原初の神々の形成、「大地のガイア」からの生成
 一方、「大地ガイア」の子どもは「形ある自然物」となり、まず大地ガイアは「天ウラノス」を生み出す。これも「一人で生む」ので、言わば「分身」といえる。ヘシオドスは、「こうすることで大地が神々の揺るぎない座になるためだ」、と語っている。さらに大地は「山々(名前はない)」を生み、そして「海原ポントス」を生み出す。この「山と海」は大地の分身であることは分かりやすい。
 その次からはエロスが活躍する。まず
「大地ガイアと天ウラノス」の組み合わせをつくり、ついで「ガイアと海ポントス」の組み合わせをつくる。さらに大地ガイアはタルタロスとも交わることになる。
 ここでやはり一番大事なのは天ウラノスとの関係である。ここから生まれてくる者たちがギリシャ神話の主人公となる。もちろんオリュンポスの12神もこの系譜にある。

「大地ガイアと天ウラノス」からの生成
 大地ガイアと天ウラノスは添い寝して子供たちを生む。まずは詩人ホメロスの叙事詩の中で「神々の祖」とまで言われていた
「大洋オケアノス(この英語発音がオーシャンとなる)」を、そしてさらに偉大な神々を生んで行き、「掟の女神テミス」や、「オケアノスの妻、女神テテュス」などが挙げられる。
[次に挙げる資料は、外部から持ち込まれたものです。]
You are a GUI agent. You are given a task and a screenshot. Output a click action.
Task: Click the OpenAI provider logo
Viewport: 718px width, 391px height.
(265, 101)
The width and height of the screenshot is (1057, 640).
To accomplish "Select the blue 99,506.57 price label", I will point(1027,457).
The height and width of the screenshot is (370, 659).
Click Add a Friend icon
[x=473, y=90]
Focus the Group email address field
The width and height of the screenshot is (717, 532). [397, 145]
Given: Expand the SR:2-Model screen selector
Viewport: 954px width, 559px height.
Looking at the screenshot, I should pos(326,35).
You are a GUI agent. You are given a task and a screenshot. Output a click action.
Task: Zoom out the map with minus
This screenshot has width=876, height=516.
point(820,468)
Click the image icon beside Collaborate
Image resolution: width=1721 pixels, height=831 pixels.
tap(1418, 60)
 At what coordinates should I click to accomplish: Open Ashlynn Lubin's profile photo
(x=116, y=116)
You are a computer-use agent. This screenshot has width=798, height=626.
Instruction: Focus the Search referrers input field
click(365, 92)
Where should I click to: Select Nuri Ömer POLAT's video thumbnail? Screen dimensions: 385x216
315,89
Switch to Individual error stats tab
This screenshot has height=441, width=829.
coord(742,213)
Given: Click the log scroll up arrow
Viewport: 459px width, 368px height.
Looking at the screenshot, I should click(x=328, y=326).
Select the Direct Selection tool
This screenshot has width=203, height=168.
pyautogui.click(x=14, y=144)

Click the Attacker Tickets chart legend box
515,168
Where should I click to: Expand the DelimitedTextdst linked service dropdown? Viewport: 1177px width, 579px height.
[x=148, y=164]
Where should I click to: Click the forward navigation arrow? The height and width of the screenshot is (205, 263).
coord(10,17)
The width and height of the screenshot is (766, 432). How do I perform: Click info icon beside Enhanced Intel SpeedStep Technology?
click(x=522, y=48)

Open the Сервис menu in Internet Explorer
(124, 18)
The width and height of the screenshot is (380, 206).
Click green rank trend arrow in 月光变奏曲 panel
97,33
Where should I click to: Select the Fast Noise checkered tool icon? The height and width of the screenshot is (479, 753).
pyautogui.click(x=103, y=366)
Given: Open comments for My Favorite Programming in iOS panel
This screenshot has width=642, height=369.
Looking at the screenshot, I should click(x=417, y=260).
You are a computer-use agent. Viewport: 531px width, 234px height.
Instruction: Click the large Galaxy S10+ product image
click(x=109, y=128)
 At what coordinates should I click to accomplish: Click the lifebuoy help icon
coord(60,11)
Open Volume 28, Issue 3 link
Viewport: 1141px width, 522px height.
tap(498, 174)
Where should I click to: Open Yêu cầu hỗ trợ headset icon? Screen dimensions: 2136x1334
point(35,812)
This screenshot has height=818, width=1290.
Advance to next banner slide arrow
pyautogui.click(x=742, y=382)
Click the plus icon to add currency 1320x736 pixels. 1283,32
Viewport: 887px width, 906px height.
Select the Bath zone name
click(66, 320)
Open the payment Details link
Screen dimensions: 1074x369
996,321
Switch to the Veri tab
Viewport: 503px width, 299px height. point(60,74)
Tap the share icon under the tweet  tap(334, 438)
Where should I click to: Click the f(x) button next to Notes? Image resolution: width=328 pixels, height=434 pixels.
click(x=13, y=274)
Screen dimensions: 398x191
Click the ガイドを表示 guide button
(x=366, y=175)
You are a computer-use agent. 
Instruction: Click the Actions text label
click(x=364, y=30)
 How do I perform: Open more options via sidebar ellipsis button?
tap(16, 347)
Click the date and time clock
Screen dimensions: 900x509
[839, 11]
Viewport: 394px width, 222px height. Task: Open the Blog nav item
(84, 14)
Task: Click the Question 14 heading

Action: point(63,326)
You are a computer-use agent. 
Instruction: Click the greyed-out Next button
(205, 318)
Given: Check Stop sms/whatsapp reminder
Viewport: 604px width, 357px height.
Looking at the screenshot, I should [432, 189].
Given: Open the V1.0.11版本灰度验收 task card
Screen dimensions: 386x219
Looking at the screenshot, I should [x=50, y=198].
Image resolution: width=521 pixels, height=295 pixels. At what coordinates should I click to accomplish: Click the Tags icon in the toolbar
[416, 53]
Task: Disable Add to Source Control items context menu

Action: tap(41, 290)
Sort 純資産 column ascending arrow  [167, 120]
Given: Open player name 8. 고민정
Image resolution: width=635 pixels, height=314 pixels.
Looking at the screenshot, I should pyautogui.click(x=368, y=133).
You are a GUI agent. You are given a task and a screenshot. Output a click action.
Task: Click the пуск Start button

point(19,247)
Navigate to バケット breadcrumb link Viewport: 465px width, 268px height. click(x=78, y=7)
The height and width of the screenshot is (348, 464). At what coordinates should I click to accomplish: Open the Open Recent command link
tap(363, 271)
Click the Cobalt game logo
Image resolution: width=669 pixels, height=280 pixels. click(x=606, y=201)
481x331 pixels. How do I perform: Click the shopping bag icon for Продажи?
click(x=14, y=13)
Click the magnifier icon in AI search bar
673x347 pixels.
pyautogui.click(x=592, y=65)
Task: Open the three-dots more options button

そして、後にこの種族は「ティタン神族ないしクロノスの一族」と呼ばれることになるのだが、その名前の由来でこの一族の「主神となるクロノス」たちを生む。さらに、「一つ目の巨人キュクロプス兄弟」、そして最後に「百手の怪人神ヘカトンケイレス兄弟」を生んで行く。

ウラノスの滅亡
 ところが、天ウラノスはこのヘカトンケイレスを憎み(後の617行で三人の名前を挙げて、彼等の無類の勇気と容貌、体躯をねたんで、といわれている)、大地ガイアの奥底に彼等を押し込んでしまったという。だが大地ガイアの方は腹いっぱいに詰め込まれて呻き、怒りで復讐をたくらんだ、となる。こうして、大きな鎌を作って、子供たち(クロノスの一族)に反逆をそそのかす。しかし皆、天なる父ウラノスの力を恐れ、尻込みする中、一人「クロノス」が母への協力を申し出る。こうして母ガイアは大鎌をわたして待ち伏せの場所にクノノスを隠し、ウラノスが天からおりてくるのを待ち受ける。ウラノスはガイアのもとを訪れ、横たわるガイアの上に覆いかぶさってくる。その時を待っていたクロノスはウラノスの偉大な一物を左手にむんずとつかみ、右の手にもった大鎌でその巨大なやつをバッサリ切り落としてしまう。ウラノスは自分の子クロノスをののしり、この報復が後にやってこようと呪いをかける(この呪いは実現することになる)。

美神アフロディテの誕生
 一方、傷口からは血がほとばしり出て、それはガイアに受け止められて、「復讐の女神エリニュス」と巨大なギガンテス(ジャイアンツの語源で野蛮な巨人)、長槍の柄となるトネリコの精メリアイ」が生まれる。
 しかし、
「切り取られた一物」の方は海へと投げ捨てられ、海原をただよっていくうちにやがてその回りに白い泡が沸き立ち、その「泡にまみれた一物」からはそれは美しい乙女が生まれ出てきたという。これが「美の女神アフロディテ」の誕生であった。
 ヘシオドスは「美の本質」をここに見ているようで、それは男根という「生む」性格を持ち、「怨念」を伴い、「復讐の女神」と「殺戮と闘争」のシンボルを兄弟・姉妹に持っている、というわけである。人間の歴史はどれだけ「美しい女」のために「怨念と復讐」の「殺戮劇」をみせ、どれだけ男達は「戦って」きたことかをみれば納得できる。
 ともあれ、アフロディテは流れてキュプロス島に上陸する。そこに、あの原初の神の一人であった
「愛の神エロス」が彼女の「従者」になるべく、「欲望ヒメロス」を伴って現れてきたという。この時以来エロスは「若者」の姿になってしまったようである(彼はさらにもっと若返り、ローマ時代にはついにキューピッドという赤ん坊にまでなってしまうという数奇な人生を送ることになる)。ちなみにエロス自身は「燃え上がる恋の心」を司るけれど「性欲」は司っていない。それを司るのはヒメロスの方であって、したがってここにヒメロスまで登場してきてアフロディテの性格を「美と愛と性」とにしてきたというわけである。こうしてこの女神の持ち分は、ヘシオドスの語りでは「娘たちの甘い囁き、ほほ笑みと欺瞞、甘美なよろこび、情愛と優しさ」というわけで、じつにこうして男達は翻弄されることになってしまったのである。